Comment by mlsu
6 months ago
Gaming benchmarks has a lot of utility for openAI whether their product works or not.
Many people compare models based on benchmarks. So if openAI can appear better to Anthropic, Google, or Meta, by gaming benchmarks, it's absolutely in their interest to do so, especially if their product is only slightly behind, because evaluating model quality is very very tricky business these days.
In particular, if there is a new benchmark, it's doubly in their interest to game it, because they know that other providers will start using and optimizing performance towards that benchmark, in order to "beat" OpenAI and win market share.
On a personal level, their model is getting beat handily by Claude Sonnet 3.5 right now. It doesn't seem to show in the benchmarks. I wonder why?
This is a company which is shedding their coats of ethics and scientific rigor -- so as to be as unencumbered as possible in its footrace to the dollar.
I used to think this, but using o1 quite a bit lately has convinced me otherwise. It’s been 1-shotting the fairly non-trivial coding problems I throw at it and is good about outputting large, complete code blocks. By contrast, Claude immediately starts nagging you about hitting usage limits after a few back and forth and has some kind of hack in place to start abbreviating code when conversations get too long, even when explicitly instructed to do otherwise. I would imagine that Anthropic can produce a good test time compute model as well, but until they have something publicly available, OpenAI has stolen back the lead.

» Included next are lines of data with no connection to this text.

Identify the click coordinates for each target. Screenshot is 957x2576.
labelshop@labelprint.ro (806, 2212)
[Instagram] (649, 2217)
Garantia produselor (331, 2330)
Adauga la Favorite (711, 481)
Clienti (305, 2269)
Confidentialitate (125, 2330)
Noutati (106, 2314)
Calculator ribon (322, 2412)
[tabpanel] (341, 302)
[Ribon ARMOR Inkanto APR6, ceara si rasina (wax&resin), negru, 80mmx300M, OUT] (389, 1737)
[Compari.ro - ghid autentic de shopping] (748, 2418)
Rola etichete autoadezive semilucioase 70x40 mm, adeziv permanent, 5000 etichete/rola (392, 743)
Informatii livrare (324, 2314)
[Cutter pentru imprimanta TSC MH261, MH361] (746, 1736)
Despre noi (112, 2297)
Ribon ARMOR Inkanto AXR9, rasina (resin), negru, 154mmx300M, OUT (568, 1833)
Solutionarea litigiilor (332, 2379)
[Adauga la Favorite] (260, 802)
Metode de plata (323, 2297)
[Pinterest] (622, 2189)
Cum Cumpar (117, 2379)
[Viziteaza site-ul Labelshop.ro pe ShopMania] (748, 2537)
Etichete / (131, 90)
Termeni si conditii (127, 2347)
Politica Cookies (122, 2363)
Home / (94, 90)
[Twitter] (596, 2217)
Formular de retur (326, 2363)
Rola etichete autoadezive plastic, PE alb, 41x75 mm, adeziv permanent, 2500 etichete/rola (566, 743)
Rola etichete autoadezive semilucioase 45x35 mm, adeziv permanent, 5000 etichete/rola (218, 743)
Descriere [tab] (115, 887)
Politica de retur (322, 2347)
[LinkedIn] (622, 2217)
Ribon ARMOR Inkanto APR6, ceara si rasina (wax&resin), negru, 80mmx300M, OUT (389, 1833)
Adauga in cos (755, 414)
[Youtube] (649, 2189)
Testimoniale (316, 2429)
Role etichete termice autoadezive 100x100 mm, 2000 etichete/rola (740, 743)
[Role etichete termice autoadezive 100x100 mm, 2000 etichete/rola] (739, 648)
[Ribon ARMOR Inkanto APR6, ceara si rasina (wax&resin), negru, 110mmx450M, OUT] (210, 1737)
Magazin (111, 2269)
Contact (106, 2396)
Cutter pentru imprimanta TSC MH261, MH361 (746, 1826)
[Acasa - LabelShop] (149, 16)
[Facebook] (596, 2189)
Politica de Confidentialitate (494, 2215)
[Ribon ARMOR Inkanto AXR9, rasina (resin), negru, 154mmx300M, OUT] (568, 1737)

"Their model" here is referring to 4o as o1 is unviable for many production usecases due to latency.
> On a personal level, their model is getting beat handily by Claude Sonnet 3.5 right now. It doesn't seem to show in the benchmarks. I wonder why?
I do use Sonnet 3.5 personally, but this "beat handily" doesn't show on LLM arena. Do OpenAI game that too?
I think “getting beat handily” is a HN bubble concept. Depends on what you’re using it for, but I personally prefer 4o for coding. In enterprise usage, i think 4o is smoking 3.5 sonnet, but that’s just my perception from folks I talk to.
I don't think that's true, you'll get the same sentiment ("Sonnet 3.5 is much better than GPT4/GPT4o [for coding]") pretty uniformly across Reddit/HN/Lobsters. I would strongly agree with it in my own testing, although o1 might be much better (I'm too poor to give it a fair shake.)
> In enterprise usage, i think 4o is smoking 3.5 sonnet
True. I'm not sure how many enterprise solutions have given their users an opportunity to test Claude vs. GPT. Most people just use whatever LLM API their software integrates.
This just isn't accurate, on the overwhelming majority of real-world tasks (>90%) 3.5 Sonnet beats 4o. FWIW I've spoken with a friend who's at OpenAI and they fully agree in private.